A Caixa Econômica Federal optou por seguir na contramão da história atual da mídia e resolveu desprezar cerca de 100 milhões de brasileiros que acessam hoje a internet. Com R$ 450 milhões em caixa para investir em campanhas publicitárias em 2014, o banco estatal já bateu o martelo: apenas 1% desse valor terá como destino o meio internet.

É um número substancialmente inferior ao prometido no início do ano pela Secretaria de Comunicação Social da Presidência da República (Secom), para quem a fatia do orçamento para publicidade do governo para o meio digital chegaria a 15% este ano. Em 2010, 2,57% do orçamento para publicidade da Secom foi destinado a anúncios em internet. Em 2013, chegou a 10,7%.

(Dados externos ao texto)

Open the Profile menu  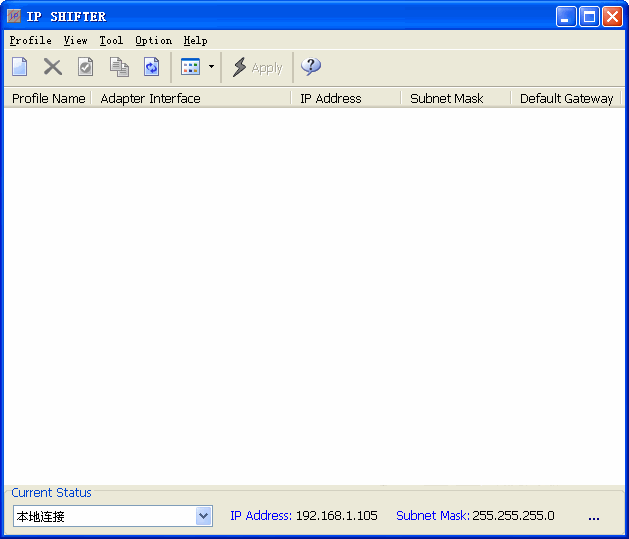tap(30, 41)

Caixa Econômica Federal vai destinar só 1% de verba à publicidade digital em 2014
Brasil Econômico/Marcela Beltrão
Caixa Econômica Federal vai destinar só 1% de verba à publicidade digital em 2014

A meta da Secom foi ancorada na tendência de crescimento da audiência da internet. Essa é uma tendência global: no mercado mundial, a internet já capta cerca de 20% dos investimentos publicitários como um todo, perdendo apenas para a TV aberta. Em 2005, esse índice mal passava dos 5%.

Silêncio sobre estratégia

Fora dos corredores e gabinetes da Caixa, ninguém fala oficialmente sobre os 14 pontos percentuais de diferença em relação à meta da Secom para a internet este ano. Nem o presidente da instituição, Jorge Fontes Hereda, nem o diretor de Marketing e Publicidade, Clauir Santos, se pronunciaram. Outra fonte de silêncio diz respeito à distribuição dos recursos regionalmente – outra preocupação da Secom que parece ter perdido importância na estratégia de publicidade da Caixa.

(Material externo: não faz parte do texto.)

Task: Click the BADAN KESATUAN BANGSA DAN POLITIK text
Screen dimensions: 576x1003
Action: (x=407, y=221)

Consultada pelo iG sobre os critérios que balizaram a definição do investimento publicitário para este ano, a assessoria de imprensa do banco informou que “a divisão e regionalização dos valores não são divulgadas previamente, visto que fazem parte da estratégia mercadológica da Caixa”.

É uma meia verdade. De fato, a política de investimento publicitário das empresas estatais fica a critério de cada uma, atendendo à estratégia mercadológica. Assim agem o Banco do Brasil, a Petrobras, os Correios e a Caixa. Oficialmente, a Secom cuida estritamente da verba da própria secretaria, que concentra a publicidade dos ministérios e as campanhas que contam com o apoio do governo federal.

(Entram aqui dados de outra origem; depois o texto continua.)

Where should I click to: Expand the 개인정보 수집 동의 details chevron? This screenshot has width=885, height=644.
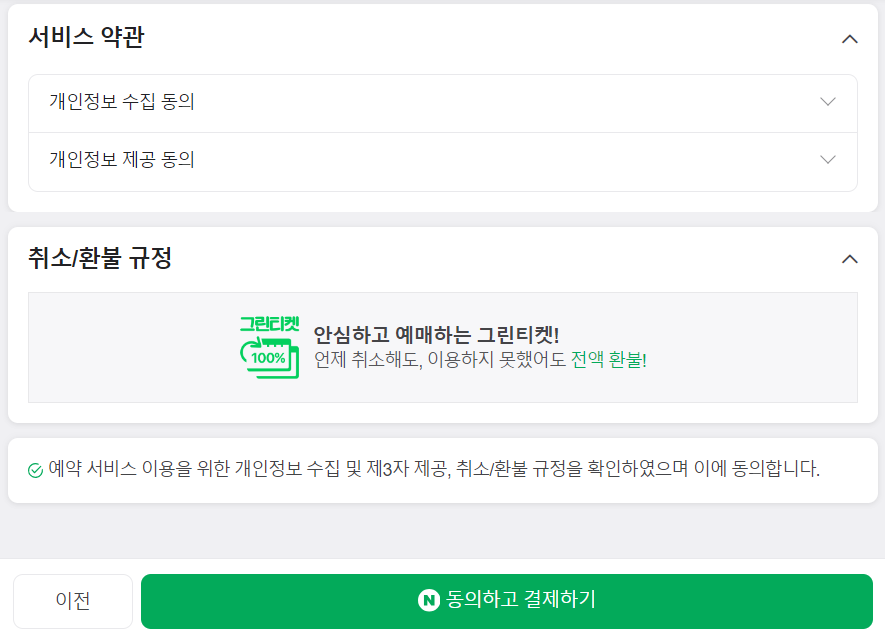tap(826, 102)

Empresas estatais definem onde vão fazer seus investimentos com base em estratégias de mercado, enquanto o papel da secretaria é estabelecer as diretrizes do que o governo considera estratégico.

- Correios mudam diretriz da Secom e destinam apenas 7% de campanha para internet

Com o minguado 1% destinado à internet, a Caixa se desvia radicalmente das diretrizes originalmente traçadas pelo governo, que seria de valorizar mais o meio que mais cresce em audiência no País – uma trajetória inversamente proporcional aos índices da TV aberta e dos jornais e revistas impressos, por exemplo.

Apesar de também atender a requisitos estratégicos de mercado, o Banco do Brasil segue o compasso orquestrado no início do ano pela Secom, não só no volume do investimento publicitário como na distribuição entre mídia regional e nacional – e também na transparência.

Campanhas

Uma boa parte dos R$ 450 milhões foi utilizada para divulgar o Feirão da Caixa, que neste ano chegou à décima edição e utilizou o ex-jogador Raí como garoto-propaganda. Ao todo, o evento ocorreu em 13 cidades.

Para divulgar o evento, a Caixa fez uma ampla campanha publicitária. No momento, o banco estatal veicula uma campanha vinculada à Copa do Mundo, com o slogan "Agora somos todos uma só camisa". O banco se autodeclara o maior patrocinador do futebol brasileiro.

Segundo dados divulgados pelo banco, 79% da verba publicitária desembolsada entre janeiro e abril deste ano foi para campanhas de televisão (aberta, fechada e merchandising). Nos primeiros quatro meses de 2013, a participação foi menor, embora ainda assim: 75%.

Apesar da meta de 1% para 2014, o banco diz que a internet foi o destino de 3% do total gasto com publicidade de janeiro a abril. Ficando em 1% ou subindo a 3%, no entanto, são índices incoerentes com a tendência de um mercado que abrange 100 milhões de pessoas, ampliado ainda mais com o crescimento da venda de smartphones e tablets – 85% e 312%, respectivamente, em relação ao ano anterior.